• **Page text**

########################################

Mike, if Government renationalised much of the UK energy industry would things be any better than they are today? I doubt they would. MacDonell has said he would borrow to renationalise, wisely not just grab energy assets which would scare off investors big time. But wouldn’t the money be better spent on the NHS?
I agree the loss of UK manufacturing industry is a great shame. Perhaps freeing the UK from the clutches of the EU might help power equipment makers. We’ll no longer be bound by EU procurement directives which over the last 30 years seemed to help continental firms enter the UK, but not so much UK firms exporting to the continent. Where protectionism was rife, but UK power equipment companies were sold off to foreign buyers.
Also EU state aid rules will no longer apply leaving the UK Government to decide policy on supporting industry e.g. steel making. Devaluation of Sterling against the Euro should also help manufacturing stay in business, even if export tariffs to Europe apply.
So making UK a low income county seems to be the target, to draw clothing manucfacturing from bangla desh and steel manufacturing from china by lower wages in UK than in china or bangladesh, do I understand you right?
UK also has the problem, that higher qualified people went to financial industries, not manufacturing. They can not work at two places at the same time. So decline of manufacturing is partly the other side of the coin of rising financial sector. brexit might get the financial sector in troubles as well…..
This is in response to Mr West’s comment.
UK DNOs need to be re-nationalised they are just money machines for foreign interests (e.g. Northern Power – Warren Buffet). As for the rest – gov could set up competition to both the generators and the retailers (essentially the same thing). “Scare off investors big time” – hmm that comment would have some validity were it not for Prof Michael Grubb stating publicly (several times) that the UK power sectors has “milked its assets” – I was there and asked for clarification – & indeed he meant what he said. Grubb advises Ofgem. You were saying about scaring off “investors”? Really? What investors?
Where I started to laugh […] was the comment about “money better spent on the NHS”. The UK has a sovereign currency. This means that the gov’ through the bank of England can create money – without limit – up to the point where the UK economy is at full capacity. Thus there is no false “choice” – spend money on NHS or re-nationalistion – both are possible. NB: this is not about gov debt (which is optional) this is simply “printing money”. EU countries in the Euro zone are unable to do this due to the 3% deficit limit.

########################################

• **Data extract**
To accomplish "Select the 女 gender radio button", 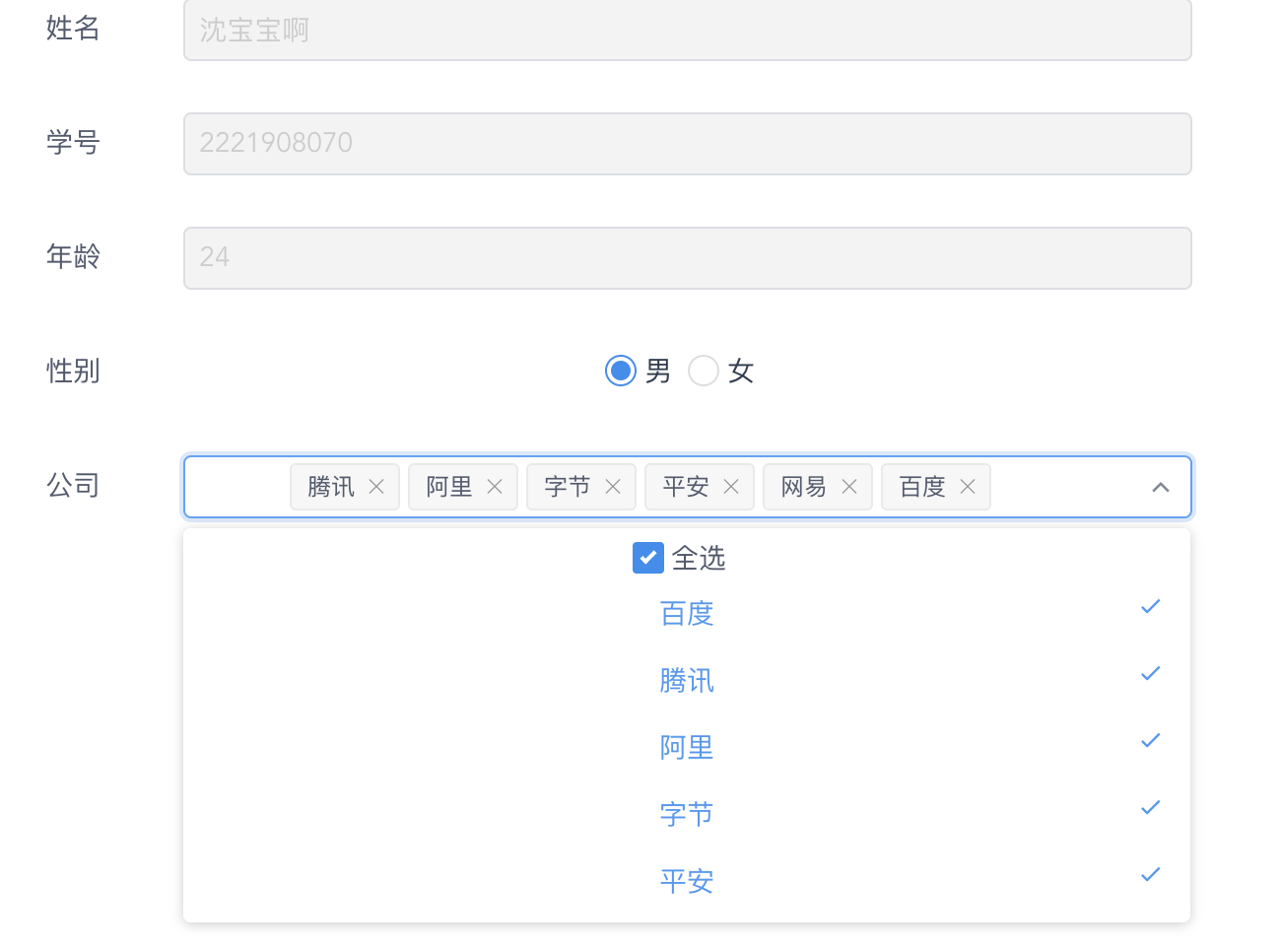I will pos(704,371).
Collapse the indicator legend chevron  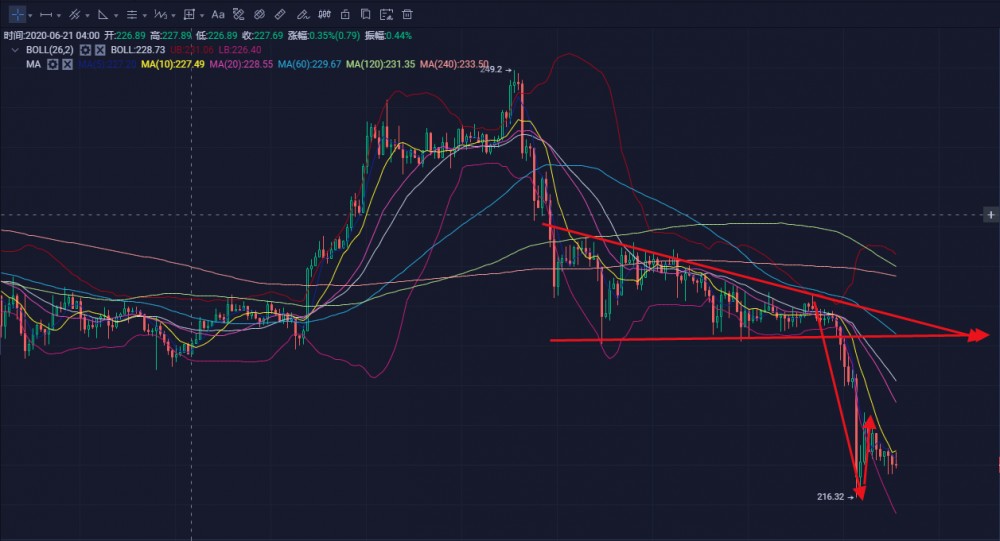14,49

########################################

• **Your tasks**
a – Name every person the comment thread on renationalising UK energy mentions by name.
b – Carry the comment thread on renationalising UK energy forward with the next comment.
The lines above aren't needed here.

• **Answers by task**
a – Mike, MacDonell, Mr West, Warren Buffet, Prof Michael Grubb

b –
[…]
The loss of UK mfu is not a “shame” – that puts it into the same pot as the football team you support losing a match – “what a shame”. The decline of UK mfu is a national scandal & disgrace. […] UK equipment mfus quoted on the UK stock market were sold off on the basis of “gee I can make a profit today selling their shares” aka Thatcher’s “markets rule OK” & “there is no such thing as (UK) society” (= bugger the social or industrial impact if I can make money so be it). Blaming the EU? pathetic. Pilkingtons to Asahai Glass? Boots to tax dodgers Cadbury’s (American asset strippers) etc etc ad nauseum & zero to do with the EU. All sold off for what? […]
State aid rules? another […] joke. What about Hinkley Pointless? State aid rules have a flexibility wrt their interpretation by DG Compo (coupled to the intensity/effectiveness of lobbying for a given issue). This makes them resemble a rubber ruler. & in the case of steel – I recall it was the Tories that were against implementing dumping measures against Chinese steel.
[…]
[This comment has been edited. Please refrain from personal attacks on this website.]
Re. creating money (quantitive easing), the UK Government has been playing that game since 2009 and needs to unwind the position soon. No, creating money to finance needlessly renationalising parts of the energy industry is far from desirable, particularly the DNOs.
Labour is morphing into a Marxist 1970s style party which will make them unelectable. So it’s not going to happen anyway, but re-nationalisation would achieve nothing. The public/voters do not care about DNOs being ‘money machines for foreign interests’. Indeed they are regulated so tightly foreign investors can keep them.
If the State is to invest in energy, it must be in something worthwhile. Public investment in new nuclear projects would be desirable to spur on badly needed new generation capacity.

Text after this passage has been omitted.